Implications for Space


The research reported here suggests many parallels to space. We can expect that space travelers will continue to be subjected to fearful, and even life-threatening situations. This realization could help shape our training programs and influence our selection criteria. It is imperative that space travelers learn to recognize and acknowledge threat at the earliest moment, so that valuable response time can be saved. And they must deal with both the threat and their emotional response to it in an effective manner. Since many of the potential challenges of space cannot be fully anticipated, it is important to determine if generalized stress training can be of benefit.

A crisis situation can threaten the integrity and stability of a group. Structures and procedures must be in place that allow space travelers to coordinate their activities with minimal loss of time. The role of the leader or leaders and the effectiveness of coordination among crewmembers will be crucial in formulating group responses to a life-threatening event.

Some mechanisms for dealing with stress can result in unacceptable consequences. For instance, in the aftermath of a threatening but poorly understood event, blaming or scapegoating is a common response. Such blaming in the confinement of space could place an intolerable burden on an individual; and if, as is likely, the individual were in a position of leadership, blaming could contribute to further group instability. Space travelers must be helped to control fear without resorting to mechanisms which could themselves threaten the welfare of the community.

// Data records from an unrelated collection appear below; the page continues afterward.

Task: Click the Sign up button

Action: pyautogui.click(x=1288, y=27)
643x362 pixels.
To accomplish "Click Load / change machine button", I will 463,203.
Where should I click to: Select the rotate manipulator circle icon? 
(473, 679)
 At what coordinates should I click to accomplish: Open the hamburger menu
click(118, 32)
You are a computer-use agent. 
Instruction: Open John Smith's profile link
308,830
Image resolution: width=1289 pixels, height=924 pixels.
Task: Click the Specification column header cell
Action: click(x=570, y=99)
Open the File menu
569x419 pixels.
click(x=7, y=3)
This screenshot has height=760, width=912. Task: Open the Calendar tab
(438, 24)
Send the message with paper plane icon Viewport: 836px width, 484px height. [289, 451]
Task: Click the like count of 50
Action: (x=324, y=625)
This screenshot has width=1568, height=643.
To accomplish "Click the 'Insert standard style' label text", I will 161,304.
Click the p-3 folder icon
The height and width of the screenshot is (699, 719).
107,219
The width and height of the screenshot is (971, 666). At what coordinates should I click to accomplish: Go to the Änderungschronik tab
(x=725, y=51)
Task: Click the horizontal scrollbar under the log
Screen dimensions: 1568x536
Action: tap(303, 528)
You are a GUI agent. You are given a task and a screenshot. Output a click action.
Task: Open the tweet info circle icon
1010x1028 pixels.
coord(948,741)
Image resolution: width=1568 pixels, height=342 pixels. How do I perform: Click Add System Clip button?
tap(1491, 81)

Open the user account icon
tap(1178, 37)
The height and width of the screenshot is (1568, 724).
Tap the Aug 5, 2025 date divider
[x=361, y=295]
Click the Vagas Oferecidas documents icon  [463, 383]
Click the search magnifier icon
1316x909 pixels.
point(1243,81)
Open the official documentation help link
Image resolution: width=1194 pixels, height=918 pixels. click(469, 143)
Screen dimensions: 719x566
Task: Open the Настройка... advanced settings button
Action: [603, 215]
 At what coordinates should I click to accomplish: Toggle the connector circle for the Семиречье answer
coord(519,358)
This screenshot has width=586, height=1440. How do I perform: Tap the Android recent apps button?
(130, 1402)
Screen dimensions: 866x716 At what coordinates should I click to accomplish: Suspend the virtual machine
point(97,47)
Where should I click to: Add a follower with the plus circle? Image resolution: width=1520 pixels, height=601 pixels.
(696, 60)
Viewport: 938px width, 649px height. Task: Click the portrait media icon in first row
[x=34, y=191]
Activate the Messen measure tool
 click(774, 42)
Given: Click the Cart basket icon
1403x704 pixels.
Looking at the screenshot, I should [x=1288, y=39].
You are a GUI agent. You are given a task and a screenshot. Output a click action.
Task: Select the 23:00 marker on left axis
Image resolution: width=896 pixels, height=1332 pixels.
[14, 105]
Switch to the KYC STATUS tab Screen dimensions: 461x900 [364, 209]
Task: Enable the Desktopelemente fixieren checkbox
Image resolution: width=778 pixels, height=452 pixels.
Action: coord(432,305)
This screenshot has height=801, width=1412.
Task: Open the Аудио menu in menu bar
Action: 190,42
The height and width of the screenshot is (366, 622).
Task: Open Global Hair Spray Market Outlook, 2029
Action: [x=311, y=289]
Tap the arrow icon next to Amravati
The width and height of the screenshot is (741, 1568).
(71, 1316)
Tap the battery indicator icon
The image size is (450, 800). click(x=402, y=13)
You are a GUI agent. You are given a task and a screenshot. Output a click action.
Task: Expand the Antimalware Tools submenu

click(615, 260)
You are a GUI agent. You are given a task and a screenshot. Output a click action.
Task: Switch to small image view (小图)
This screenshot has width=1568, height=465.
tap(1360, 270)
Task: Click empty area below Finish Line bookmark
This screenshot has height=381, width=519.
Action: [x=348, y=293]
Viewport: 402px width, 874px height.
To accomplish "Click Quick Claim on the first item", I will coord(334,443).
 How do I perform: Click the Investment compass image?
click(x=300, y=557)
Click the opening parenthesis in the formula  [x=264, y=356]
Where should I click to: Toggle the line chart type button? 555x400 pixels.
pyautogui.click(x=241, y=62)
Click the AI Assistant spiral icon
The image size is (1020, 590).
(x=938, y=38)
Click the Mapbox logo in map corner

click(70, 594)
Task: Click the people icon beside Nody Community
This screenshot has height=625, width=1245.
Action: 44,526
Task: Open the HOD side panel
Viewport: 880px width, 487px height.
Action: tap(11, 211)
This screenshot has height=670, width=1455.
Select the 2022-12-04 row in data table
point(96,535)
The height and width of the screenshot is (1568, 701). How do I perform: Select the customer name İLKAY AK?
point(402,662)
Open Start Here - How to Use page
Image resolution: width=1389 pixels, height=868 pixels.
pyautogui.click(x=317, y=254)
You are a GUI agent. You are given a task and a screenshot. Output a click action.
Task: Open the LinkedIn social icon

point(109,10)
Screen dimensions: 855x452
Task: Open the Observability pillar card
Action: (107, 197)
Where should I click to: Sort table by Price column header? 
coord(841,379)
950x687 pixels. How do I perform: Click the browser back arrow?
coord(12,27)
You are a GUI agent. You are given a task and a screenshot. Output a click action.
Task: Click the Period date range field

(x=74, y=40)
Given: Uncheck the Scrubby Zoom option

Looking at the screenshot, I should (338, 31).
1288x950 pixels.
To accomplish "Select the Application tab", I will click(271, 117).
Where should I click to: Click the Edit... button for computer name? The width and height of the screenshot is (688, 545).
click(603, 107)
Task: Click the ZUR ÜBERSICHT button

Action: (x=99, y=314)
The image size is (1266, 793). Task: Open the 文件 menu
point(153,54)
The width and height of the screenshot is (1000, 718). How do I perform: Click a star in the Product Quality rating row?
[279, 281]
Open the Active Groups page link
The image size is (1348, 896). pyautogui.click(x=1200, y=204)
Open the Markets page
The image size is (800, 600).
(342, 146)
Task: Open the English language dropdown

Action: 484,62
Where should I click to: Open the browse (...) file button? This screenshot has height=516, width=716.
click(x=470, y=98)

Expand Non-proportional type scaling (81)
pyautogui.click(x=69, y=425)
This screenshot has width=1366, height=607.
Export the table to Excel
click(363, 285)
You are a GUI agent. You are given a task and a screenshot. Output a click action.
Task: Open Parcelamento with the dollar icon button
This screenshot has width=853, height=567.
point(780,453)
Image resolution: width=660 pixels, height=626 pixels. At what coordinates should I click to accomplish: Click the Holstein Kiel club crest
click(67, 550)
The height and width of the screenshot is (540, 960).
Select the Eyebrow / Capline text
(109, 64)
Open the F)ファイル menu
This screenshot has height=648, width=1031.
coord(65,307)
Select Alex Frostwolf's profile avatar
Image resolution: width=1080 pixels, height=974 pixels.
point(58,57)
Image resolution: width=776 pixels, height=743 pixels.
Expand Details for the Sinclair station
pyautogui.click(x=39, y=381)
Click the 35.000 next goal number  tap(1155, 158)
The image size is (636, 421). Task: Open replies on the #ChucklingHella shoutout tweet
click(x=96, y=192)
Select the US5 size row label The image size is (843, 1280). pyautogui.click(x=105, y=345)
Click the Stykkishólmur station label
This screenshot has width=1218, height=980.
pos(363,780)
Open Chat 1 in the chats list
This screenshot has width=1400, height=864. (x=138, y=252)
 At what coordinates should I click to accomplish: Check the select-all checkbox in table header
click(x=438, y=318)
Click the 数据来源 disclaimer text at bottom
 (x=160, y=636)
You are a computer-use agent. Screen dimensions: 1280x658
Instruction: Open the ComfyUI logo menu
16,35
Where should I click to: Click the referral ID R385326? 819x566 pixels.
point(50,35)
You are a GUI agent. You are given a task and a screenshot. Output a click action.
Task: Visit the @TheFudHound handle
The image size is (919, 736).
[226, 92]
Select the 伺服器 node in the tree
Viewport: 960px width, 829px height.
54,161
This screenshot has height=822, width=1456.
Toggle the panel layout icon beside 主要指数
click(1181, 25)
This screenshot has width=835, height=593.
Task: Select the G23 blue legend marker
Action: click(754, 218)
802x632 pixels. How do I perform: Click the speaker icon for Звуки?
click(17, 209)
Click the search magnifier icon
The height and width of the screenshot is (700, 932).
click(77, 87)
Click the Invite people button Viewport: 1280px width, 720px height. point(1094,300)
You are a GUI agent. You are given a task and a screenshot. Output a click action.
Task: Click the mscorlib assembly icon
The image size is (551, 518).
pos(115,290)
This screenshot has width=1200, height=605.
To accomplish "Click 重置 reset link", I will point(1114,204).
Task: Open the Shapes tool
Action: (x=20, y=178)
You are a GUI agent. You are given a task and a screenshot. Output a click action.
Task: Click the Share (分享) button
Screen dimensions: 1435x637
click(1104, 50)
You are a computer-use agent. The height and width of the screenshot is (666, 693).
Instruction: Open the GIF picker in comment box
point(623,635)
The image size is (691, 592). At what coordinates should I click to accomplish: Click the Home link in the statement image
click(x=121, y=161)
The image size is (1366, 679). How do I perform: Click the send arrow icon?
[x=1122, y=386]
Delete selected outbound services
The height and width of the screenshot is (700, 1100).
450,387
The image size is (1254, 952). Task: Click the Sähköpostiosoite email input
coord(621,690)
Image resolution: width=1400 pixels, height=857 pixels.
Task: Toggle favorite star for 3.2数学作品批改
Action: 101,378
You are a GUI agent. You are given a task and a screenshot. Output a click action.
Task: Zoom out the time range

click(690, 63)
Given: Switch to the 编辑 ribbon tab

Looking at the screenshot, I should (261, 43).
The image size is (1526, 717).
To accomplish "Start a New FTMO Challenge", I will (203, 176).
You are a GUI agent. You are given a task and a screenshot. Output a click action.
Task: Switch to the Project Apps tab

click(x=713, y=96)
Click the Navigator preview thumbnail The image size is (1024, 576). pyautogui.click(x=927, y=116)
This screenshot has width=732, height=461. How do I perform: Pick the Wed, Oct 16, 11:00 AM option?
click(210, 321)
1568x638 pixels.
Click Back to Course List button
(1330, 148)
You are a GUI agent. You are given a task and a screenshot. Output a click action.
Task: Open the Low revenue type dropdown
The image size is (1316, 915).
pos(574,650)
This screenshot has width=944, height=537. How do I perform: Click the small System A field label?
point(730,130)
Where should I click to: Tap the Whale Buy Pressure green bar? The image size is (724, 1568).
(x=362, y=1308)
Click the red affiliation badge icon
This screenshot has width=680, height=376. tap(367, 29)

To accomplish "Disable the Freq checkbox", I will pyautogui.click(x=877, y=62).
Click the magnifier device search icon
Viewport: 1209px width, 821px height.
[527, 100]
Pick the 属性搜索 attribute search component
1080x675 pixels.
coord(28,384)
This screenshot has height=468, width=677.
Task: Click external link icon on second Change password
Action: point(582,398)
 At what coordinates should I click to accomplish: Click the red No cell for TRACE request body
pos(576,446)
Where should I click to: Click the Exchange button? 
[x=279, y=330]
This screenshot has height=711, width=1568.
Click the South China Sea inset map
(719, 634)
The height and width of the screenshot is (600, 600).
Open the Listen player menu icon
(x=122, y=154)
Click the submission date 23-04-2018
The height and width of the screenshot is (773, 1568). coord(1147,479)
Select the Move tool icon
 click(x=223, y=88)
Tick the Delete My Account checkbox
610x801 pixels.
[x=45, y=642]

1 Three American astronauts were killed in a capsule fire on January 1967, while training for an Apollo mission.

2 Although data showing different patterns of responses for novices and experienced jumpers are quite convincing, it should be noted that not all studies show the same consistent pattern. Hammerton and Tickner (1968), using heartrate measures, found no differences among three groups: very experienced jumpers, inexperienced jumpers with full ground training, and inexperienced jumpers with abbreviated ground training. They did, however, find performance differences favoring training. Basowitz et al. (Basowitz, Harold, Harold Peraky, Sheldon J. Korchin, and Roy R. Grinker. Anxiety and Stress, McGraw-Hill:NY (1955)) found that base Ievels of anxiety in airborne trainees are often low during the initial stages of training, and rise after training is completed. Capel et al. ( 1970), examining anxiety in divers, reported that anxiety control became more difficult with experience. Thus, although experience may be a highly significant factor in the regulation of fear response, it appears that other factors also must he considered.

3 A difference in training among classes of astronauts raises broad issues For instance, a lack of shared experience may lead to the perception that some crew members do not have the appropriate "membership characteristics." This issue is considered in chapter V.

4 Panic (also known as "panic flight response") usually refers to the frantic, nondirected activity sometimes observed in crowds in response to a severely threatening event.

5 The concept of homeostatic balance as used here follows a similar use of the term in the family therapy literature. Since Jackson's original use of "homeostasis" or "homeostatic equilibrium" to describe the emotional state which every family seeks to maintain, the term has been used widely in conjunction with events or behaviors that contribute to group equilibrium (Jackson D. D.; The Question of Family Homeostasis. Psychoanalytic Quarterly Supp. 31, 79-99, 1957).